In addition to the seven enzymes we have localized to sieve elements, two other benzylisoquinoline alkaloid biosynthetic enzymes, TYDC and 7OMT, have also been associated with vascular tissues in opium poppy (El-Ahmady and Nessler, 2001; Facchini and De Luca, 1995; Weid et al., 2004). Tyrosine/dopa decarboxylase is involved in several biochemical processes in opium poppy including the formation of l-dopa (Figure 1), and thus is not an exclusive marker for benzylisoquinoline alkaloid biosynthesis. Nevertheless, it is notable that TYDC gene transcripts were not detected in laticifers (El-Ahmady and Nessler, 2001; Facchini and De Luca, 1995). 7-O-Methyltransferase converts (R,S)-reticuline to laudanine (Figure 1) and was originally identified by proteomic analysis of opium poppy latex (Ounaroon et al., 2003).
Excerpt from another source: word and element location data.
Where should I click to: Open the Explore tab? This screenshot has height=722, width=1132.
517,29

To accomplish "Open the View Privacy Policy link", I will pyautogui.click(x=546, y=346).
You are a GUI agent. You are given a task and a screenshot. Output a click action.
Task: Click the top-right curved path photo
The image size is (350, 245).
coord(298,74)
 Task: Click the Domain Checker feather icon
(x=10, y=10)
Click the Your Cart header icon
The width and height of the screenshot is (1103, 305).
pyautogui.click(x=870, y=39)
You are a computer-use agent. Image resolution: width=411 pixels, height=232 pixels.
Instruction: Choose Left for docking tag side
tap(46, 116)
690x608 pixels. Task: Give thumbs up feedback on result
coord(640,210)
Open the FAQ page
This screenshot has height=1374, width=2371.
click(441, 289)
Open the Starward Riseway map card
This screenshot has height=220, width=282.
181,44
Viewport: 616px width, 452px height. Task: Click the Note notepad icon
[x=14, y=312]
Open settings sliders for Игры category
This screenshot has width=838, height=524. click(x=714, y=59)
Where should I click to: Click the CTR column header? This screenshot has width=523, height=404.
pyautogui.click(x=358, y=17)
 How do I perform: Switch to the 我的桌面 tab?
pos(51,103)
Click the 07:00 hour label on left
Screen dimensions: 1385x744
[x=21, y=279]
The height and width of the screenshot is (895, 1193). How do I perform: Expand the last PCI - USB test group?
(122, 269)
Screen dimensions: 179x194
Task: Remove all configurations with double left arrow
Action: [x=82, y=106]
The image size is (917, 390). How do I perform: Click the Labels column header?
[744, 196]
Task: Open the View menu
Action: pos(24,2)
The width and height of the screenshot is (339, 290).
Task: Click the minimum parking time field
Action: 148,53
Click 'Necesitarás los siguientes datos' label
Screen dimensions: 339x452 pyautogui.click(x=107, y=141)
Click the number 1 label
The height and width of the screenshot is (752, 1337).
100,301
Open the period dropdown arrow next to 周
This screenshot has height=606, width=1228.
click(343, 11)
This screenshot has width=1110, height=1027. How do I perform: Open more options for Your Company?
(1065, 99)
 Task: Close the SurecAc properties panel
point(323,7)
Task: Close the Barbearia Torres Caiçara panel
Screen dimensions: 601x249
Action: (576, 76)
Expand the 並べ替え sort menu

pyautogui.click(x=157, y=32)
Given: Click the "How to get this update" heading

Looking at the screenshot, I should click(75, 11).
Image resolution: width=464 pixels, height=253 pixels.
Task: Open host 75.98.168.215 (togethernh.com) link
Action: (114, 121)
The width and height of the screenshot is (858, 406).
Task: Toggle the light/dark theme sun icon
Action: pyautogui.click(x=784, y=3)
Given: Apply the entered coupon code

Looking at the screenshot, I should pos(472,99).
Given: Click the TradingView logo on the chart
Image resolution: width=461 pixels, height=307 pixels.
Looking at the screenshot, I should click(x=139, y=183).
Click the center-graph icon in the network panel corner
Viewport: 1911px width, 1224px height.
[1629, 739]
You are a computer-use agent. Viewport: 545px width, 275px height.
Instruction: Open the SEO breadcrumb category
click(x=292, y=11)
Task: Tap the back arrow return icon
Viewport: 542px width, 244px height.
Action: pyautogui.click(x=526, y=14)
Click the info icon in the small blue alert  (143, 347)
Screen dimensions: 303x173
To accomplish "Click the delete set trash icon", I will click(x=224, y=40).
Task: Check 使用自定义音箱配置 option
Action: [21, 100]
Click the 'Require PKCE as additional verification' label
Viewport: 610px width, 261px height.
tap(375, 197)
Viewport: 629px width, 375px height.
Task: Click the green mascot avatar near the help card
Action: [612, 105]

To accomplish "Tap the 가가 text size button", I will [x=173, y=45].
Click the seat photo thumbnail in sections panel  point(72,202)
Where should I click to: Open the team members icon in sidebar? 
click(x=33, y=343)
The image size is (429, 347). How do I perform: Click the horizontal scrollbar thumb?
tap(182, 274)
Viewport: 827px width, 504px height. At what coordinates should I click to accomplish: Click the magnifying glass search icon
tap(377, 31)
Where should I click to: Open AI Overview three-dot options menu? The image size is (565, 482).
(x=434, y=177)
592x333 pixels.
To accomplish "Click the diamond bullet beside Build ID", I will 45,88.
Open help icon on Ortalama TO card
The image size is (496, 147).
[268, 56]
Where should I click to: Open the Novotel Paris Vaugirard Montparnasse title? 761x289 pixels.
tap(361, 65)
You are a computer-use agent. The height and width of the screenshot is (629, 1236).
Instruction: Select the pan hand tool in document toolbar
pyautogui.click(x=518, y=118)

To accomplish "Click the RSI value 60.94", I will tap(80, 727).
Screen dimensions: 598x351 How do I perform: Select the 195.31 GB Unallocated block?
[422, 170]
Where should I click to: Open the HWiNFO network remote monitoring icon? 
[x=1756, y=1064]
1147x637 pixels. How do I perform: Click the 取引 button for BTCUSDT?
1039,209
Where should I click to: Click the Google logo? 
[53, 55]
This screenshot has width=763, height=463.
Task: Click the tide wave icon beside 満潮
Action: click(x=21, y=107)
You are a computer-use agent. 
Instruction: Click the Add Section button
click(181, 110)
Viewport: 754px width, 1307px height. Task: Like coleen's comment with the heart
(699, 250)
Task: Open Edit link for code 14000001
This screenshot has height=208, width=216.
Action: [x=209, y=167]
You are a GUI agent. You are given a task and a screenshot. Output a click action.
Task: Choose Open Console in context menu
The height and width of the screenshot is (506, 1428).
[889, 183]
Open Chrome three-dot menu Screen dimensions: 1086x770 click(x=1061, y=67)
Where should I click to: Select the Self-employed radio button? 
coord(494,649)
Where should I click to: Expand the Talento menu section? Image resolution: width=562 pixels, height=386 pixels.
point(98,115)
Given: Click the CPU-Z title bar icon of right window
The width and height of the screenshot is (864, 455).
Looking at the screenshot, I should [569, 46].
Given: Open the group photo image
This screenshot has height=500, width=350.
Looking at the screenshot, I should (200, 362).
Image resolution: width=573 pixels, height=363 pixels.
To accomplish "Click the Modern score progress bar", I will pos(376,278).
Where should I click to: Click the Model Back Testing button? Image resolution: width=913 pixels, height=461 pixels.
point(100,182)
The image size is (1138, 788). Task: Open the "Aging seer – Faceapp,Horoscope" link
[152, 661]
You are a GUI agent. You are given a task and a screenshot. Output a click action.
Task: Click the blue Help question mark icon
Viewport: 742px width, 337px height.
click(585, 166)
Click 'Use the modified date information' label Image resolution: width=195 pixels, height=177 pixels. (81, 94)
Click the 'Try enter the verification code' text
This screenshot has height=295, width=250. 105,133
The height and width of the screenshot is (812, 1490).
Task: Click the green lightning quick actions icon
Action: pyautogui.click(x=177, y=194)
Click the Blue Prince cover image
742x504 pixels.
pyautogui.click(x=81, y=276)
Soluble latex proteins were fractionated by two-dimensional gel electrophoresis and 7OMT was isolated by internal amino acid sequencing of an abundant polypeptide spot, followed by amplification of the corresponding cDNA using degenerated oligodeoxynucleotide PCR primers. In contrast to the isolation of 7OMT as a purported latex protein, immunofluorescence localization did not associate the enzyme with laticifers (Weid et al., 2004). Instead, 7OMT was localized to a cell type adjacent or proximal to laticifers and identified as phloem parenchyma (Weid et al., 2004). We propose that TYDC and 7OMT are co-localized to sieve elements of the phloem along with other benzylisoquinoline alkaloid biosynthetic enzymes. We also suggest that previous biochemical (Fairbairn and Wassel, 1964; Fairbairn et al., 1968; Roberts et al., 1983) and genomic (Decker et al., 2000; Ounaroon et al., 2003) work involving the isolation of latex from lanced seed capsules was confounded by unavoidable contamination from sieve element sap, since both laticifers and sieve tubes exhibit positive turgor pressure. The crude lancing of seed capsules is certain to result in the exudation of unanchored proteins from both cell types. Consistent with this suggestion, the soluble enzymes 6OMT, 7OMT (Ounaroon et al., 2003) and COR (Decker et al., 2000) have been identified in crude seed capsule exudates, but membrane-bound enzymes of alkaloid biosynthesis are consistently absent (Gerardy and Zenk, 1993a,b).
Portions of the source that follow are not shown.